I was reading that the average American home uses 30 kwh of electricity per day. So, in hopes of documenting virtue I sat down with our electricity bills for the past year and figured out our average daily usage in kwh.
I guess we are doing our part for the environment after all. Averaged out over the year we used five Kwh per day this past year. That's going to go up, because it doesn't include the power we used doing laundry at the laundromat. Now with a washer and dryer at home that power use will be more visible. However the new w/d I keep rhapsodizing about has a high Energy Star rating.
According to the sticker, washing eight loads a week at eight cents per Kwh, which just happens to be what we have been paying, costs $11.31 for an entire year! And the dern thing uses a tablespoon of detergent and liquid fabric softener per load, so it's economical on the soap too.

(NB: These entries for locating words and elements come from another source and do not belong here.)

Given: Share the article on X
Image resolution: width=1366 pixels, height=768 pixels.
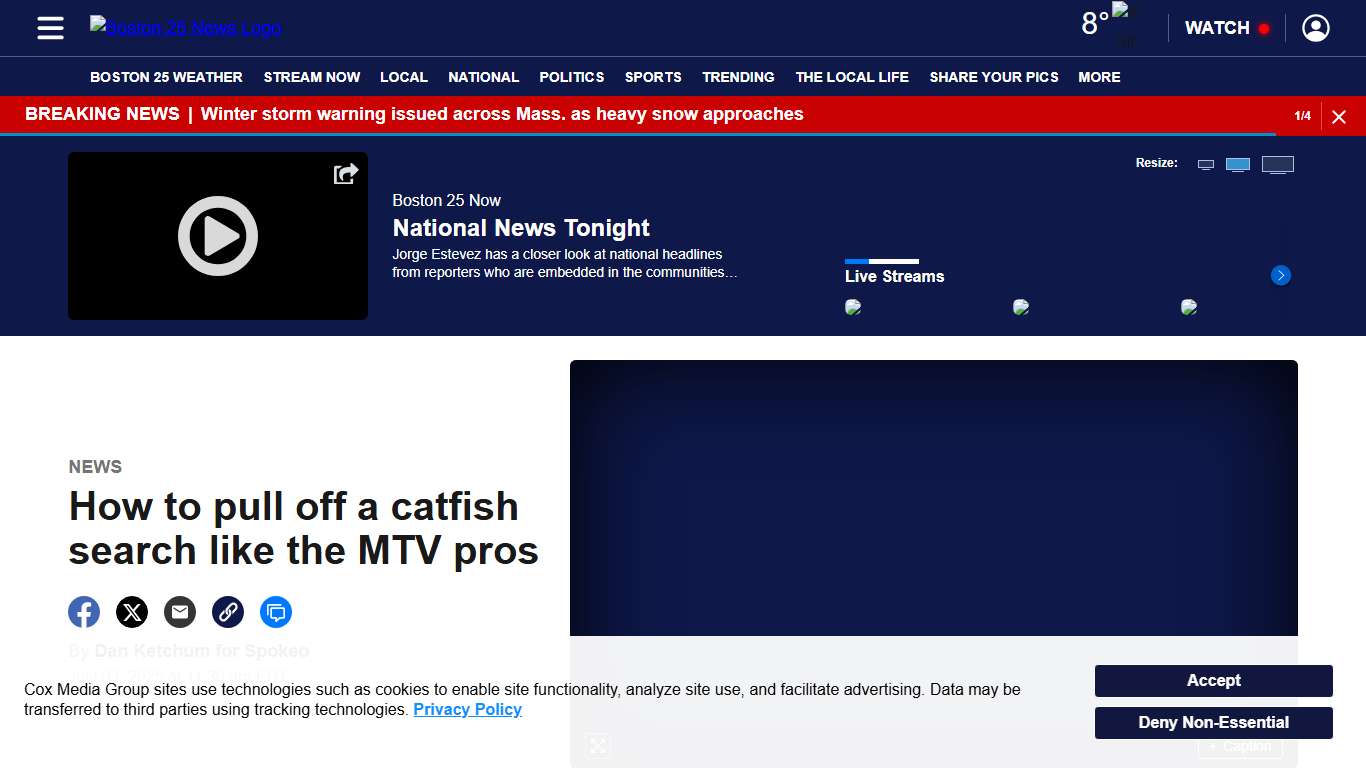Looking at the screenshot, I should 132,612.
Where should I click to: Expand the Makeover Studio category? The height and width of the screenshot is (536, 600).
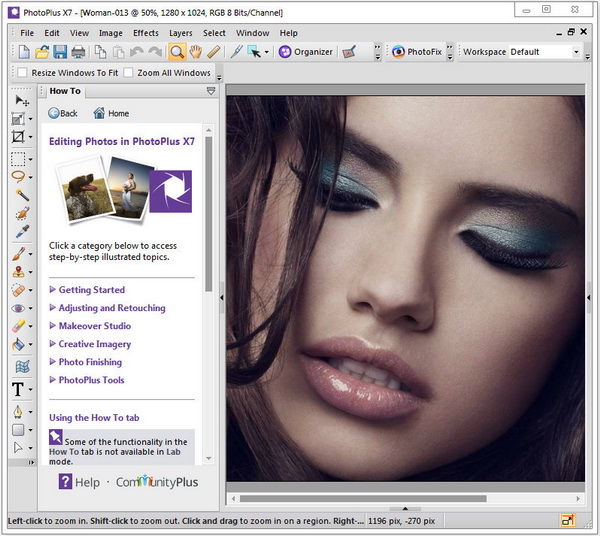point(94,326)
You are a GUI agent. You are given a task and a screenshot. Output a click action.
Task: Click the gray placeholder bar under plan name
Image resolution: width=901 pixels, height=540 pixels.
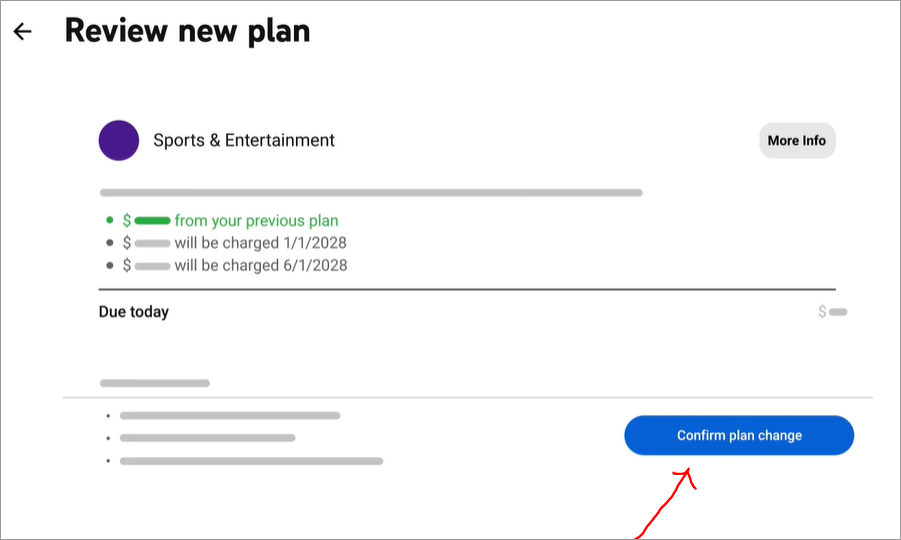pos(371,193)
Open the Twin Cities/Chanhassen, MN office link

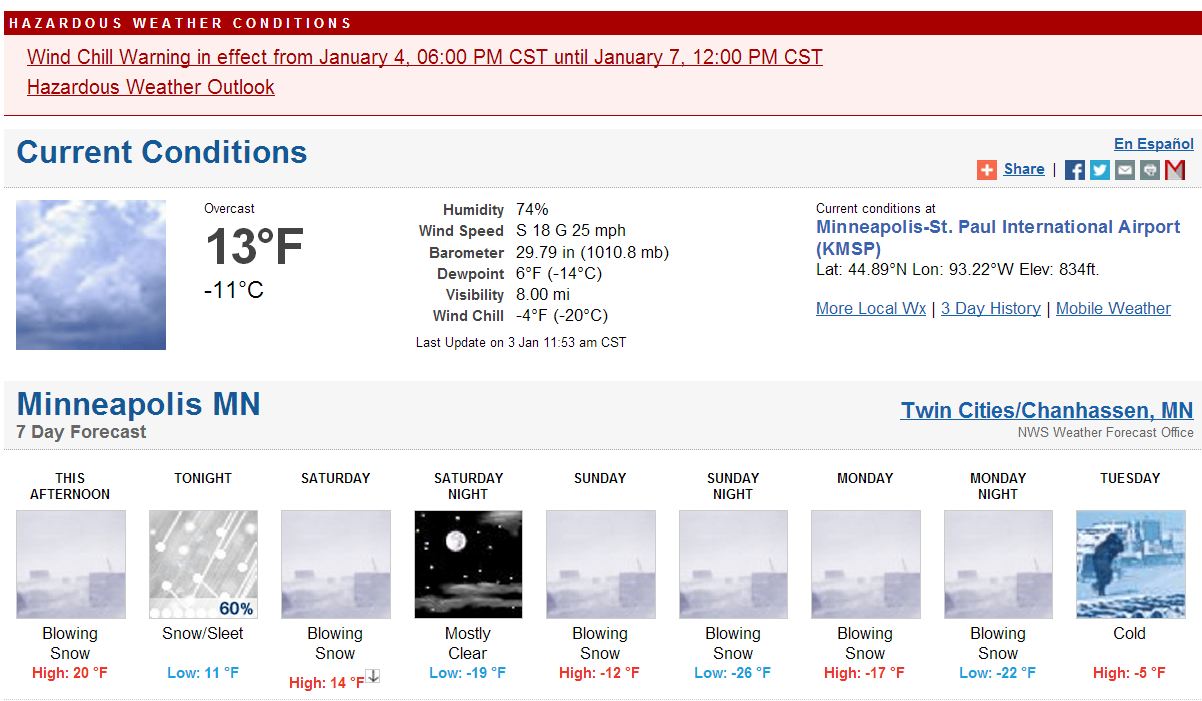click(1047, 410)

Summerland is starting a blue bag recycling program. Alas, the beach community is not included in the route. Summerland is divided up the middle by mountains and we are sort of in the middle of nowhere. Perhaps later they will come out here, but we are going to call and see if we can take blue bags to a recycling depot. We haven't ever had the extra energy to recycle this way, but we're hoping to make it the next step in our conservation efforts.
The lights in the Beach House are all 12 volt DC and use the same DC bulbs that you'd use in your old Ford's tail lights. DC bulbs use about 30% less power than equivalent-sized AC incandescent bulbs. We are looking at replacing a couple of our DC bulbs with LED lights. I'm not sure how that will work, but they do have advantages. Cost is not one of them. The little bulbs cost over $20.00 each! But they burn for over 10,000 hours and draw less than a watt of power, so the cost of the bulb would be offset by power savings over several years.
I'm buying locally grown produce in preference to stuff flown in from Chili or Zanzibar. The 100 mile limit is pretty tough to stick to in Canada during the winter, and I'm not ready to give up those first fresh strawberries and asparagus from California. But you can buy fresh BC grown apples here all winter long, so why buy watermelons from Mexico that taste like cucumbers?
Canadians use more energy per capita than any other nation in the world. It's time we smartened up and did what we can to put a stop to the waste around us.